Cidade da Praia, 21 Jun (Inforpress) – O presidente do conselho de administração (PCA) da Cabo Verde Fast Ferry, Andy Andrade, admitiu hoje que questões financeiras ditaram a eliminação da sua empresa do concurso internacional de concessão de transportes marítimos inter-ilhas.

“Se uma empresa vem tendo liquidez negativa desde o primeiro ano, claro, que não estaria em condições financeiras, mas poderia perfeitamente arranjar um parceiro para lhe permitir continuar no concurso sem nenhum problema”, precisou Andy Andrade, acrescentando que se a sua empresa tivesse tido o apoio que agora a Transinsular, vencedora do concurso, estaria hoje numa “posição financeira diferente”.
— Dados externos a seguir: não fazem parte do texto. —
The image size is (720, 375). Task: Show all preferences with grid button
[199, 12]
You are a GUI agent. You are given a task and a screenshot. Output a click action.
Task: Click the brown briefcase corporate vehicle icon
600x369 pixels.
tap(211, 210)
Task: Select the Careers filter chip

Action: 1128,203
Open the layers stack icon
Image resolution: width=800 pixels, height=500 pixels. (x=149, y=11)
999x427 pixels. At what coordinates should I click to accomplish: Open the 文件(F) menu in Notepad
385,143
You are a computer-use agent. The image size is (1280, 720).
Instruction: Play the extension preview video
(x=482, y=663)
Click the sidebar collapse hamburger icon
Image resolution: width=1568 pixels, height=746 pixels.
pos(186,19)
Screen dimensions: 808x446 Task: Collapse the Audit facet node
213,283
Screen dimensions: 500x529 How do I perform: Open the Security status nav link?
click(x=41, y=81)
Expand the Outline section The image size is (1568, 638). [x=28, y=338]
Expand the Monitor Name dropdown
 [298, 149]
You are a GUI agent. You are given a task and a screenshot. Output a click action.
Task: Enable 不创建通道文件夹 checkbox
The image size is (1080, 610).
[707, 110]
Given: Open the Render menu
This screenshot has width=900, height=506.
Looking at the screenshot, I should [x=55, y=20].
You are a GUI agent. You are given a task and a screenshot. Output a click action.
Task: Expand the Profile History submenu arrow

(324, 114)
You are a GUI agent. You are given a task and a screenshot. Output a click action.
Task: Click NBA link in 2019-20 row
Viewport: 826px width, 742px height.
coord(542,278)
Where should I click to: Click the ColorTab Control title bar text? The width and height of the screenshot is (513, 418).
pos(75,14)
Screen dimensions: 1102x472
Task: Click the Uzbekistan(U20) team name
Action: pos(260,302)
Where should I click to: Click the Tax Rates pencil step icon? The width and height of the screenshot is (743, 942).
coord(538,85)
O PCA da Cabo Verde Fast Ferry fez essas considerações durante a audição na Comissão Parlamentar de Inquérito (CPI) criada, a pedido do grupo parlamentar do Partido Africano da Independência de Cabo Verde (PAICV-oposição), para averiguar o processo de adjudicação dos transportes marítimos inter-ilhas à empresa Transinsular.

Segundo ele, a Fast Ferry teve um acordo inicial com o então Governo no valor de um milhão de euros por um período de cinco anos, o qual foi pago, mas desde 2014 a companhia “não tem recebido nenhum tostão em termos de compensação para as linhas deficitárias”.

“Temos um montante a receber no valor de cerca de 700 mil contos. E não há nenhuma empresa em Cabo Verde que tenha uma posição financeira adequada se tiver uma receita a receber de 700 mil contos”, queixou-se Andy Andrade.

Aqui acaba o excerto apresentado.